In the language of contemporary art, there are marks that are made with assertive attention, and forms that seem to generate themselves from the primordial. There are evocative colors found in nature, and further palettes that spring directly from the imagination. There’s architectonic geometry and also more fractal paths and patterns; some gestures are tethered to the innate physical behavior of the artist’s materials, while others are directed by a human psyche of experience, ideas, and emotions. The liveliest abstraction is fluent across such continuums, the better to facilitate a more perfect self-expression.

Eric Sanders is but a few years into a dedicated and prolific rediscovery of his love for art-making, but his path through art history and atelier alchemy is steadily yielding remarkable results. Sanders’ polyglot practice is built equally on careful material experimentation in the studio and his appreciation and attentive connoisseurship for the great painters of 20th century art, top of mind across the decades. His consciousness, bookshelves, and in some cases his walls are filled with sources of inspiration from a 20th-century pantheon that includes figures like Sam Francis, Jean-Michel Basquiat, Salvador Dali, Joan Mitchell, Willem de Kooning, Pablo Picasso, Cy Twombly, and Robert Rauschenberg.

In fact many of Sanders’ titled series reflect this soulful, hybrid homage. But more often, the nomenclature refers to a personal phenomenology of experiences, translated through the operations of a modern painting studio into enduring objects, capturing fleeting moments in fixed works of art. One series of complex, geological formations is named for the influence of painter Anna Carll on Sanders’ tastes, another for the “Reservoir” whose serial imagery gathers a diverse family of chromatic arrangements through a central formal motif, and so on.

As Sanders dips and culls the vast visual archive of abstraction, his genome of shapes and layers in mixed and pure color gets made with brushes, dabs, pours, and drags. Occasionally collage of paper and textured swatches augment and disrupt the surfaces. He achieves radiant advancement and teases out pictorial space through the pigments’ own physical and chemical interactions, which result in myriad surface variations. Particular ways that colors as Sanders deploys them blend and streak into geological topography and striation enhance both the elements of brushwork and the organic sensibility.
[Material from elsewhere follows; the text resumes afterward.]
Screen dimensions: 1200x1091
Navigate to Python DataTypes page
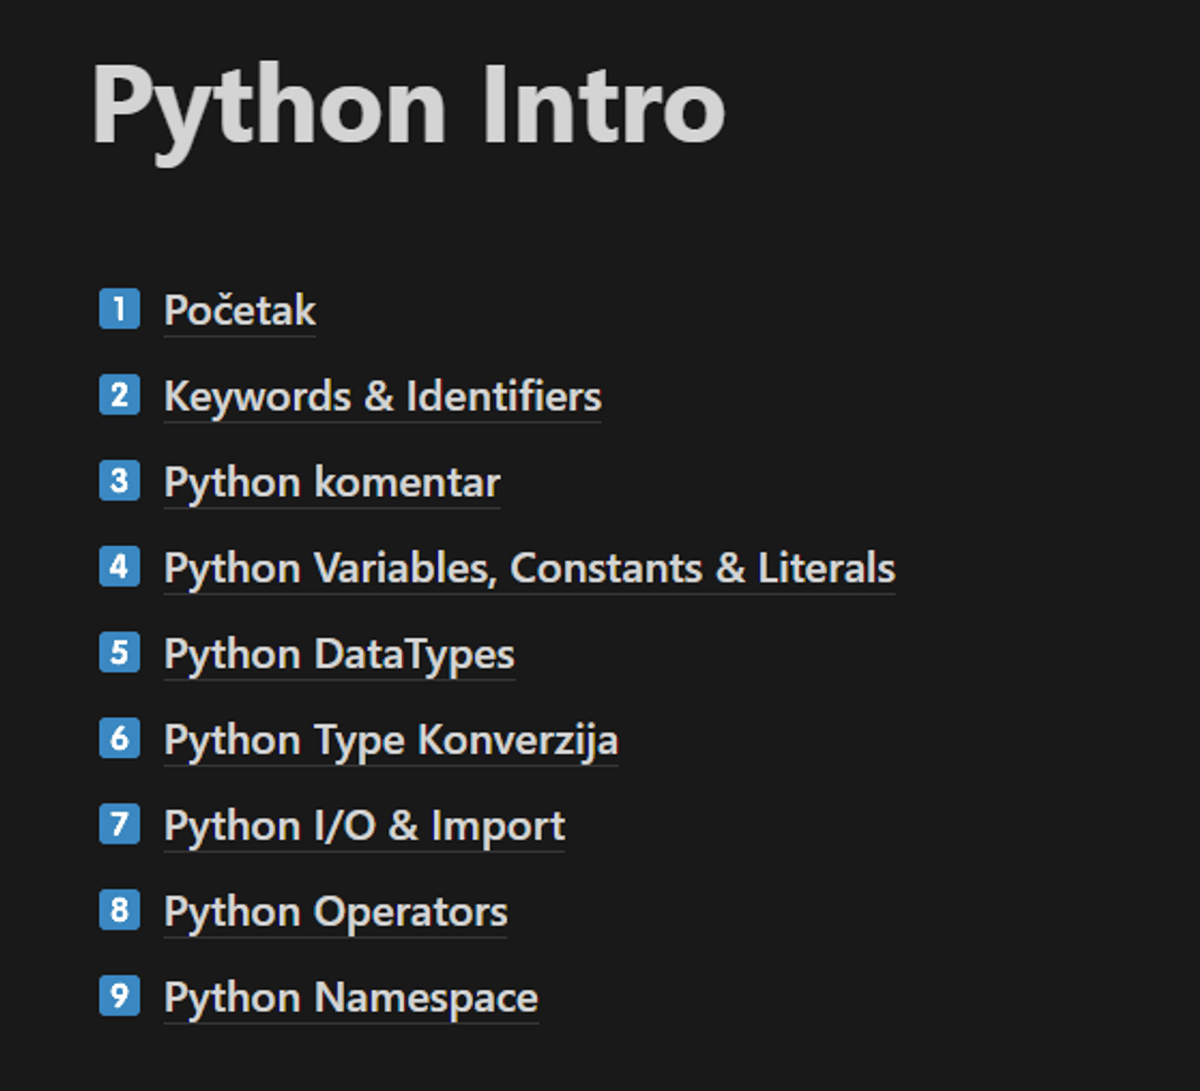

There’s a particular yellow Sanders favors, and a fearlessness about difficult hues like purple, pink, and orange. Often Sanders will use multiple materials such as ink-based pigments or craquelure treatments, also moving between analog and digital -- frequently within the bounds of single works. From vibrant, densely detailed passages to nuanced color-field grounds, and from hairline linework to robust gesturalism, Sanders directs the elements toward the focused manifestation of a given idea, even as he remains flexibly responsive to the momentum of his materials. Robert Rauschenberg’s statement, “Curiosity is the main energy” is quite instructive for illuminating this artist’s work.